Yes, it is true, though an algebraic proof seems (there may be a simpler proof however) somewhat tricky.

- Such a line bundle lies in $\mathrm{Pic}^\tau(X)$. This is a general fact as a line bundle lies in $\mathrm{Pic}^\tau(X)$ if its rational Chern classes are trivial (this follows from Riemann-Roch) and the Chern classes of a line bundle with integrable connection are torsion (an algebraic proof is given in Dix exposés sur la cohomologie des schémas). This works without the assumption of $X$ being abelian.
- It is then a further fact that for abelian varieties $X$ we have that $\mathrm{Pic}^\tau(X)=
\mathrm{Pic}^0(X)$ (this I think is an Mumford's abelian varieties somewhere).

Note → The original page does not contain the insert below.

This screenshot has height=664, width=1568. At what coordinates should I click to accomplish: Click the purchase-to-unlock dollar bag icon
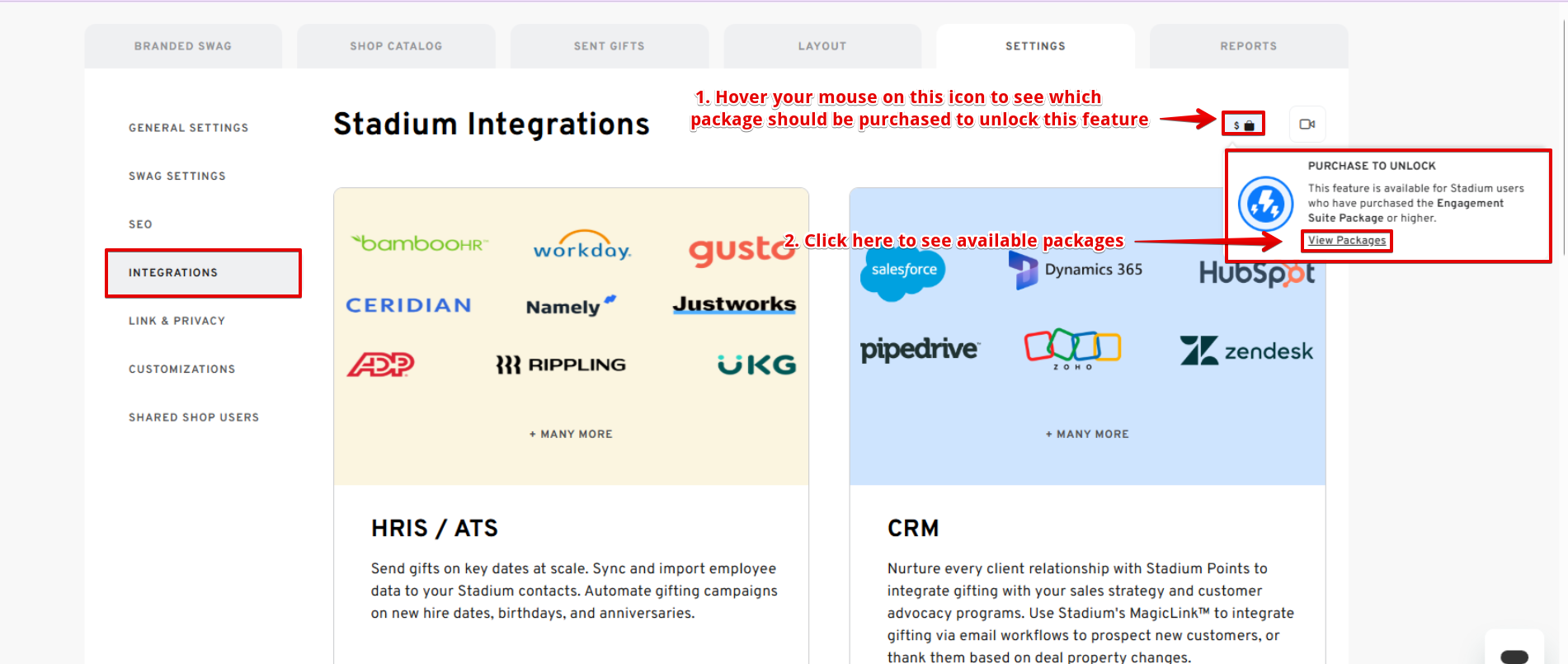(x=1243, y=125)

This extends to immediately to families by checking fibre by fibre.

**Addendum**: Sorry forgot to say that this all requires characteristic zero. In characteristic $p$ every $p$'th power line bundle has an integrable connection (even of $p$-curvature $0$) but will in general not lie in $\mathrm{Pic}^0(X)$.

**Addendum 1**: Lars (in a comment) makes an interesting point about the positive characteristic situation. A module structure over the ring of differential operators (aka a stratification) implies in particular that the line bundle is a $p^n$'th power for each $n$ and as $\mathrm{Pic}(X)/\mathrm{Pic}^\tau(X)$ is a finitely generated group this implies that the line bundle lies in $\mathrm{Pic}^\tau(X)$. The same idea could be applied to the characteristic zero situation if the $p$-curvature of the reduction modulo $p$ for an infinite number of primes $p$ were zero. However that should be true only if the line bundle has finite order so it doesn't give very much.

**Addendum 2**: Veen is asking about the equality $\mathrm{Pic}^0(A)=\mathrm{Pic}^\tau(A)$ particularly in a family (when $A$ is abelian). The easiest way to answer all of these questions simultaneously is to assume that there is an ample line bundle $\mathcal L$ on $A$ (which is true locally on the base) and then consider the map $A\to \mathrm{Pic}(A)$ given by $a\mapsto \mathcal L_a\bigotimes\mathcal L^{-1}$. To get all equalities needed it is enough to show that the image is $\mathrm{Pic}^\tau(A)$. This is something that can be checked fibrewise and then it can be extracted from Mumford.